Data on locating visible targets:
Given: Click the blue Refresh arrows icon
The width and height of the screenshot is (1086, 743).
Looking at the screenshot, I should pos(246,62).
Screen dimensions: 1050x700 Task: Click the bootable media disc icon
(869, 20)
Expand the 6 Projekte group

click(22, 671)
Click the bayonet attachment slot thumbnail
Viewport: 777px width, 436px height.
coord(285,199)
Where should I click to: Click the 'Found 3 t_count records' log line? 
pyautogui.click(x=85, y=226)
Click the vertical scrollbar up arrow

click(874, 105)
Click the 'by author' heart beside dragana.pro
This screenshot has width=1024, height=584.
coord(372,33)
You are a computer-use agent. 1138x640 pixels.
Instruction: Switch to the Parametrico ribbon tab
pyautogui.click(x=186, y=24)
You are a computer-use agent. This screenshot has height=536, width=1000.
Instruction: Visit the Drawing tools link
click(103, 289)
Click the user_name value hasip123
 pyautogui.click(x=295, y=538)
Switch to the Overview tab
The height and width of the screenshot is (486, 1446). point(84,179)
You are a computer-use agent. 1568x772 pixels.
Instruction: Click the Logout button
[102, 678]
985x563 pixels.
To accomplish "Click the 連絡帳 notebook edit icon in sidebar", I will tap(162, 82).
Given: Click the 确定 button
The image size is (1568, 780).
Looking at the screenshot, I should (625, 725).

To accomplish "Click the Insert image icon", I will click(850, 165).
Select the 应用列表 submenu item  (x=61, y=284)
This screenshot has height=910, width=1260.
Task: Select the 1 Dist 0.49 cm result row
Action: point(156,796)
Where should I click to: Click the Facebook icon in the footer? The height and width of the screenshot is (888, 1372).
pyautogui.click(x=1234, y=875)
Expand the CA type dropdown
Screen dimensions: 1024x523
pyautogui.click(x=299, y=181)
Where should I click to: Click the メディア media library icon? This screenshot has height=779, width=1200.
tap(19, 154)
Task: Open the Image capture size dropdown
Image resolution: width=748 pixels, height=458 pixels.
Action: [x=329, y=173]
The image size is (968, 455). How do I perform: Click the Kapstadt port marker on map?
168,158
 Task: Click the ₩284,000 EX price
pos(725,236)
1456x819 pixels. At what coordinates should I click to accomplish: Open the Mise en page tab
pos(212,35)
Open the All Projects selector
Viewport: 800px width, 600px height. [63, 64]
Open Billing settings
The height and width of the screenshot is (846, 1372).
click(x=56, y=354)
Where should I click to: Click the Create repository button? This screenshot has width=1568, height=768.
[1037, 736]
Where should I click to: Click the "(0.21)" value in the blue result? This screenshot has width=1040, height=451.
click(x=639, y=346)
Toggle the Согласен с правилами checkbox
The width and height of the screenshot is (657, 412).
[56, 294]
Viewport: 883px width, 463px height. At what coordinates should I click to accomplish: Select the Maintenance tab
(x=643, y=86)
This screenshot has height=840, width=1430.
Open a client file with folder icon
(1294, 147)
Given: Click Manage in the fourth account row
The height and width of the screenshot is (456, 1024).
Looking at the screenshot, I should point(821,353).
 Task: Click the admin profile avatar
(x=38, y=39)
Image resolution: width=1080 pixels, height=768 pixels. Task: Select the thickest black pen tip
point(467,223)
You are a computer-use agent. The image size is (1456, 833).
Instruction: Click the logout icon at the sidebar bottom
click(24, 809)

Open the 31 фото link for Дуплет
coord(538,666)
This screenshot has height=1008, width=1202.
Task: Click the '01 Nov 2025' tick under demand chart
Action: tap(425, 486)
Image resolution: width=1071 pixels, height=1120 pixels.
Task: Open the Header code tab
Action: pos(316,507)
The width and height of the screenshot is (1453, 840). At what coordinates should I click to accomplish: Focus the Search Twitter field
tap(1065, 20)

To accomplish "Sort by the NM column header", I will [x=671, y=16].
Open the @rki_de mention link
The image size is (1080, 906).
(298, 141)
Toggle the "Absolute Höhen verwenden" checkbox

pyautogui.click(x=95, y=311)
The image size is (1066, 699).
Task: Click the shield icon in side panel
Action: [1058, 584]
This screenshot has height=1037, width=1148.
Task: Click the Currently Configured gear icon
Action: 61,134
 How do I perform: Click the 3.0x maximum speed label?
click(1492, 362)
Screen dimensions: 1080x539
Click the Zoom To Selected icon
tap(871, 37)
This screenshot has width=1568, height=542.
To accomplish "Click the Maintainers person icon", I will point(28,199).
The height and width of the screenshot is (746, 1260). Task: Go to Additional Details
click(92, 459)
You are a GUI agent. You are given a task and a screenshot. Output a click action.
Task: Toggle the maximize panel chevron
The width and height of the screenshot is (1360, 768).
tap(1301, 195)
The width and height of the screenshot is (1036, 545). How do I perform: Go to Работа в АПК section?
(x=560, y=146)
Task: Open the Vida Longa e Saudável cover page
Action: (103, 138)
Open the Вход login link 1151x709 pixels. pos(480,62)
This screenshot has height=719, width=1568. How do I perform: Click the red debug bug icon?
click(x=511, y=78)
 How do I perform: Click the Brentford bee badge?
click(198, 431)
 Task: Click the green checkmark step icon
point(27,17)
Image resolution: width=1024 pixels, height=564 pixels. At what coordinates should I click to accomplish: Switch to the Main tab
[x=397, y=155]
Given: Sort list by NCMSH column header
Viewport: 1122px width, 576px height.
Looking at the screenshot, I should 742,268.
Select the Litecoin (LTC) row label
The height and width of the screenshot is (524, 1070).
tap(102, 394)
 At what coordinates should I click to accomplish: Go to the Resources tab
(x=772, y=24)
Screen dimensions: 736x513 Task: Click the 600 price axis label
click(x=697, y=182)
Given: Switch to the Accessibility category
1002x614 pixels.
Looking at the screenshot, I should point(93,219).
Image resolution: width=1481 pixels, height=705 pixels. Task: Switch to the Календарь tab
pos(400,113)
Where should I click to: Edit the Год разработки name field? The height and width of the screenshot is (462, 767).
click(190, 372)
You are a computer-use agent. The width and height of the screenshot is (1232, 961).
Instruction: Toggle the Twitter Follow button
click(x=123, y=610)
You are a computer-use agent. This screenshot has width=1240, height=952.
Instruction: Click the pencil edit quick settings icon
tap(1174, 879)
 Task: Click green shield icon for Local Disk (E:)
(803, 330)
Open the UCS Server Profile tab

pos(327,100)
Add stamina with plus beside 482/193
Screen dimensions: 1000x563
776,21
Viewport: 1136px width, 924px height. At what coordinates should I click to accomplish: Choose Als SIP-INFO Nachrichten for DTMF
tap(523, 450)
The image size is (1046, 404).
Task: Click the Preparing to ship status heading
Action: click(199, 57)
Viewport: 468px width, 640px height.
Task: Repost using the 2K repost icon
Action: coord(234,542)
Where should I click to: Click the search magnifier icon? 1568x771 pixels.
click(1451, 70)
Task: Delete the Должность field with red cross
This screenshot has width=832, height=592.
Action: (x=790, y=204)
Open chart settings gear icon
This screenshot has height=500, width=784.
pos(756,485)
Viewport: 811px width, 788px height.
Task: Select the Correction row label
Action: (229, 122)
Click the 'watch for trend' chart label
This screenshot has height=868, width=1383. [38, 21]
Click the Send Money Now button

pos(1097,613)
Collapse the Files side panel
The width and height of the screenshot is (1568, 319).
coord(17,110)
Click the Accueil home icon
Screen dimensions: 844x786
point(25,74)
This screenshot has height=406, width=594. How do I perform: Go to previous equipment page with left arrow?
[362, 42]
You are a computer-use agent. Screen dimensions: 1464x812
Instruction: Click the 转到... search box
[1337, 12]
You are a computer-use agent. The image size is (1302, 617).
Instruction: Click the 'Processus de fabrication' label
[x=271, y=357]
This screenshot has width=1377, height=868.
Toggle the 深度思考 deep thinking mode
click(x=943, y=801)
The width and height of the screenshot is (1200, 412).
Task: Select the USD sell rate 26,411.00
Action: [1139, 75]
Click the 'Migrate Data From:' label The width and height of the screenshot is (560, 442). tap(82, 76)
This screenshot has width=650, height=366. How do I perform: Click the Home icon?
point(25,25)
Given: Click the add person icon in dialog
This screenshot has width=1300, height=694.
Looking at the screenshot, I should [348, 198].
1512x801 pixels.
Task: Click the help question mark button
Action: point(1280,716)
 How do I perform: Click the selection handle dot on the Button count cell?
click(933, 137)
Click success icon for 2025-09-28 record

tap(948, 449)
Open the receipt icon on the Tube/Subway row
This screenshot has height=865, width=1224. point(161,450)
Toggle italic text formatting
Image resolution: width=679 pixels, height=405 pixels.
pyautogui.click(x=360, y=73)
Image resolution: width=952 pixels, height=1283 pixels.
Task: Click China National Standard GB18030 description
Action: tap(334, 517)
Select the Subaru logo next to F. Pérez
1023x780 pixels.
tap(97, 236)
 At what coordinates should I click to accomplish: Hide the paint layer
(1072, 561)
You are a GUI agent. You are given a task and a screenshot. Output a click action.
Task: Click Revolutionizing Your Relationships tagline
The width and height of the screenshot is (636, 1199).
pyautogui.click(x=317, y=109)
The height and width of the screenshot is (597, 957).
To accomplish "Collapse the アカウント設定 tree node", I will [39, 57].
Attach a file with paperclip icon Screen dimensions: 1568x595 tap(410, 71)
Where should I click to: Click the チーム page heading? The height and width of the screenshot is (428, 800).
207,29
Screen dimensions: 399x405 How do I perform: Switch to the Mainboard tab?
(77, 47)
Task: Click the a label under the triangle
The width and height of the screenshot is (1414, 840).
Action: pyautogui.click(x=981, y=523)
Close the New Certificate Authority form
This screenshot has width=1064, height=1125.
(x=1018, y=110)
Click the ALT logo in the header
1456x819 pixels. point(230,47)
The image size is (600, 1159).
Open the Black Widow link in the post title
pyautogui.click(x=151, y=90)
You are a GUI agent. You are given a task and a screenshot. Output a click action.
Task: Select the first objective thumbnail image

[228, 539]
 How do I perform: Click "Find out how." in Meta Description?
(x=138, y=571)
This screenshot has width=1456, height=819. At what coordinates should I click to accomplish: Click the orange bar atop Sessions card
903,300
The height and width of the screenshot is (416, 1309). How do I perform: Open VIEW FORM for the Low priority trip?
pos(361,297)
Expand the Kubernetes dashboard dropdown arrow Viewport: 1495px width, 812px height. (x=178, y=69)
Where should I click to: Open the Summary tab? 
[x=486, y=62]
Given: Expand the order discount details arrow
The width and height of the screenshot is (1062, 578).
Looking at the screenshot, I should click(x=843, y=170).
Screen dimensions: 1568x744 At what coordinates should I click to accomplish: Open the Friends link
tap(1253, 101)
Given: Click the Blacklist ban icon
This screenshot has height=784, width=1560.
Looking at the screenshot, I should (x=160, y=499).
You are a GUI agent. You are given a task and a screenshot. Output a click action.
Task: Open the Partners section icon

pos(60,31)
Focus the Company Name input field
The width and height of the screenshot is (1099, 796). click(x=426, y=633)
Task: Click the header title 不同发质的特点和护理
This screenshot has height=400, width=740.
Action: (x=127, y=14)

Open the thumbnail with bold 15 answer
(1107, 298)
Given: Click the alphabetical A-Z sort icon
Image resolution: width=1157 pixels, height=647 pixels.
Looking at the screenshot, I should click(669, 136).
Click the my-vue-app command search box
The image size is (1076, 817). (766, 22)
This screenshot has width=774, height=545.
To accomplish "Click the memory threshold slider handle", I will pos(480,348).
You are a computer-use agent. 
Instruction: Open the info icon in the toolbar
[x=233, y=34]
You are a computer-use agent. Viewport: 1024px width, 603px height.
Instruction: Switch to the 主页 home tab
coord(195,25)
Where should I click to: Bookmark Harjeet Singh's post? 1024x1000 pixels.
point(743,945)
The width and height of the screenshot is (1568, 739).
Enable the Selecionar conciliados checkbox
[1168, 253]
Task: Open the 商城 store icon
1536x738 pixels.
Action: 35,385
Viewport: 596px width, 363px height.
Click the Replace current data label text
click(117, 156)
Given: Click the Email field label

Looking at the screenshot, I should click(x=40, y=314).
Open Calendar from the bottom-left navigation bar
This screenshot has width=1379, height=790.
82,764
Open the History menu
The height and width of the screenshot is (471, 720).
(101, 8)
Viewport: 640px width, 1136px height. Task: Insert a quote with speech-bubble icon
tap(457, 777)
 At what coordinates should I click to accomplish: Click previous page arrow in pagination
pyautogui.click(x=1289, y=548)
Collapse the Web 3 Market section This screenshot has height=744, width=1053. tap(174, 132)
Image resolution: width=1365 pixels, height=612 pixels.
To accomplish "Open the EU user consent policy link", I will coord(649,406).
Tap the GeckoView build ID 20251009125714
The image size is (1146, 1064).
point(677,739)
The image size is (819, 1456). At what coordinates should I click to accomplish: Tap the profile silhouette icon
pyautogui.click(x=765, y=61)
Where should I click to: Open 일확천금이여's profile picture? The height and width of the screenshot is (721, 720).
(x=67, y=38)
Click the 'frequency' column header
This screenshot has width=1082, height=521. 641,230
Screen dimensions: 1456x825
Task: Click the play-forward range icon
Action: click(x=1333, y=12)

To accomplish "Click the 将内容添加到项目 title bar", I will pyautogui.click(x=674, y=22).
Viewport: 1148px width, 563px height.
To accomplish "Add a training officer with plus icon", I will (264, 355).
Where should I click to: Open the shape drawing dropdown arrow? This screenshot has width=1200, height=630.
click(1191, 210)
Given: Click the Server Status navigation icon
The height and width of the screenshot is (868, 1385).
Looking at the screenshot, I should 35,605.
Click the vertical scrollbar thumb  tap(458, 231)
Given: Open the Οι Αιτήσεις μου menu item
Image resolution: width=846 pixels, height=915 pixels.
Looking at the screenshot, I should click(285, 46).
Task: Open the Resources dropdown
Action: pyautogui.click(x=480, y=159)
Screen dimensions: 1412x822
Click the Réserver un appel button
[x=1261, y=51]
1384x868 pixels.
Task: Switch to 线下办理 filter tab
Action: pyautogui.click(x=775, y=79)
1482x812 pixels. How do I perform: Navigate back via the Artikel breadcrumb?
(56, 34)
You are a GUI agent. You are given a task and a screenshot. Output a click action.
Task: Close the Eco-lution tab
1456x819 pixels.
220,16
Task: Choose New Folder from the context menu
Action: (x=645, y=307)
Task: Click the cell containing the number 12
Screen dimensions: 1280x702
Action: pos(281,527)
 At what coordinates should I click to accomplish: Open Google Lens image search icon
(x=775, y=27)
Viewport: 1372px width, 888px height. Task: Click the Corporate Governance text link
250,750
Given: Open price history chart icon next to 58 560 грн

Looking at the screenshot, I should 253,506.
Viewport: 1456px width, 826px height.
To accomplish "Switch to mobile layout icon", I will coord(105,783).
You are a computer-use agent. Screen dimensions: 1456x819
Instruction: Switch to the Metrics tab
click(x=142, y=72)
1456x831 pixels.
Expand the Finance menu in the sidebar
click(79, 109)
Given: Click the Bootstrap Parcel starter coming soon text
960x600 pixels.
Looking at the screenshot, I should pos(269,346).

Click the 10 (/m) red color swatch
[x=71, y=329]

### Job
Copy out every line from the one containing "Expand the Kubernetes" down to the one containing "Looking at the screenshot, I should click(x=843, y=170).", reproducing each character precisely.

### Exercise answer
Expand the Kubernetes dashboard dropdown arrow Viewport: 1495px width, 812px height. (x=178, y=69)
Where should I click to: Open the Summary tab? 
[x=486, y=62]
Given: Expand the order discount details arrow
The width and height of the screenshot is (1062, 578).
Looking at the screenshot, I should click(x=843, y=170).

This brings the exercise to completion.